PROBLEM STATEMENT:
Repeat exactly the lines below, from the line containing "Open Advertisement Notification" through the last line, both included. Leave out any pictures.

(Collected data)

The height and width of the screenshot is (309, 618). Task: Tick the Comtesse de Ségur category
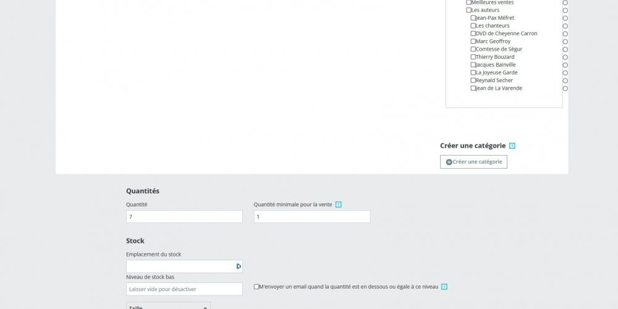tap(473, 49)
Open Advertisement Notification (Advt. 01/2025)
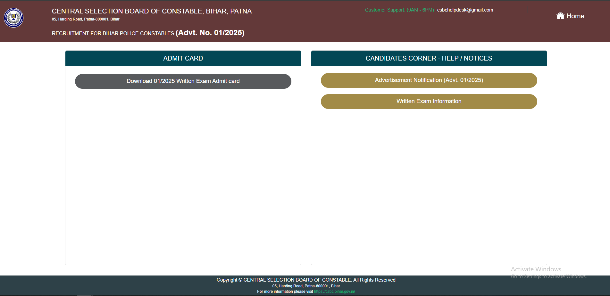Viewport: 610px width, 296px height. [x=429, y=80]
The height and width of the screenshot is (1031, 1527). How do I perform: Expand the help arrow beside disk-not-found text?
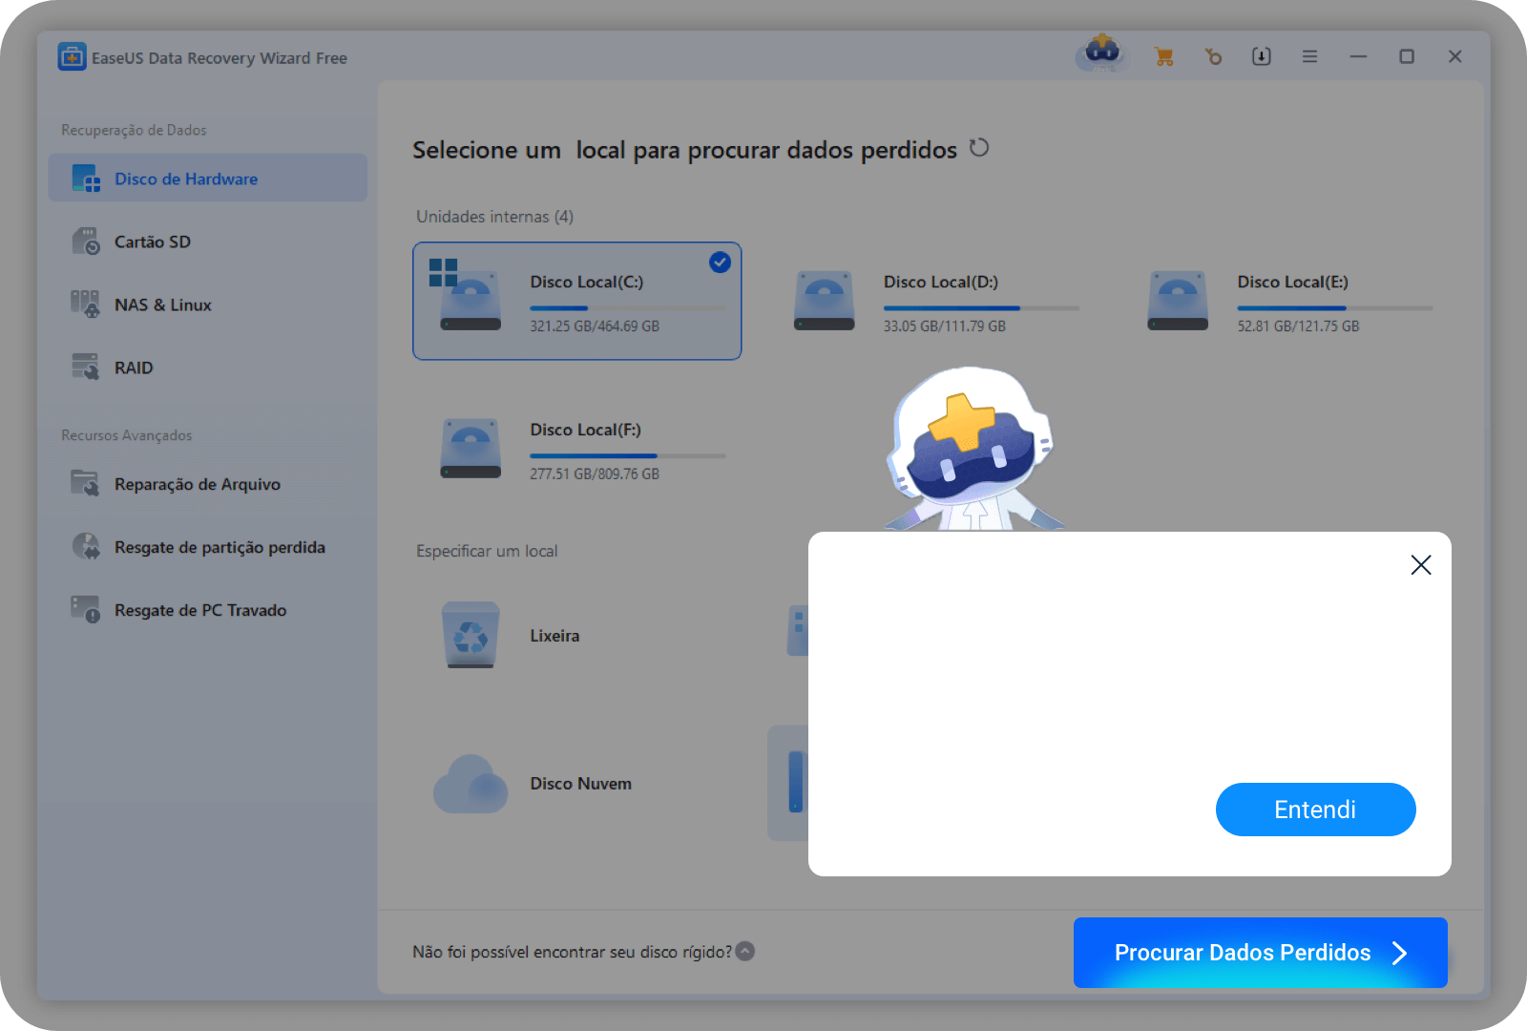pyautogui.click(x=745, y=951)
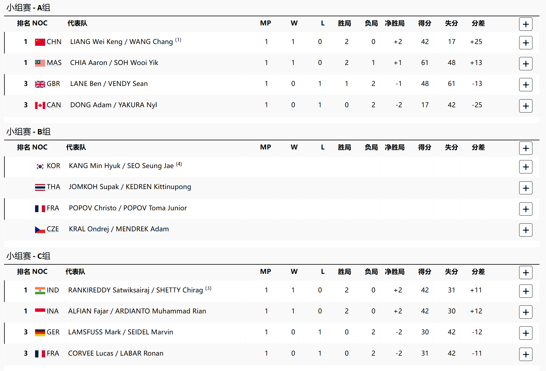Open the CHN country link
The width and height of the screenshot is (546, 371).
pyautogui.click(x=54, y=42)
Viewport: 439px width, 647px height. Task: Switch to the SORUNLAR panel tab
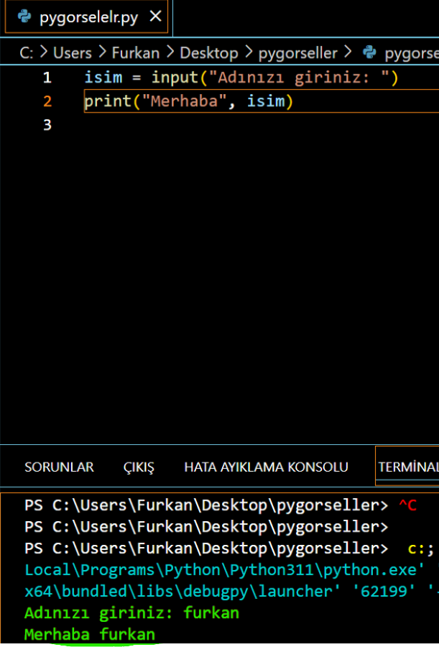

SOLUTION TO THE PROBLEM:
Open Advertisement Notification (Advt. 01/2025)
Viewport: 610px width, 296px height. [x=429, y=80]
The height and width of the screenshot is (1031, 1527). How do I perform: Expand the help arrow beside disk-not-found text?
pyautogui.click(x=745, y=951)
Open the CHN country link
The width and height of the screenshot is (546, 371).
pyautogui.click(x=54, y=42)
Viewport: 439px width, 647px height. Task: Switch to the SORUNLAR panel tab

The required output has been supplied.